WHAT THE TASK REQUIRES: Output the lines below from the one containing "You are a GUI" through the end of the listing, inclusive, exactly as they appear, and nothing further.

GIVEN DATA:
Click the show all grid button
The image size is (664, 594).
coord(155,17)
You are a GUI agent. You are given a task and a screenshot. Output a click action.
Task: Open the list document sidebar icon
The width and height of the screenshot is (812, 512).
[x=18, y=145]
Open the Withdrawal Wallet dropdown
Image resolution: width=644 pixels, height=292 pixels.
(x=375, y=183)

ANSWER SECTION:
You are a GUI agent. You are given a task and a screenshot. Output a click action.
Task: Open the list document sidebar icon
The width and height of the screenshot is (812, 512).
[x=18, y=145]
Open the Withdrawal Wallet dropdown
Image resolution: width=644 pixels, height=292 pixels.
(x=375, y=183)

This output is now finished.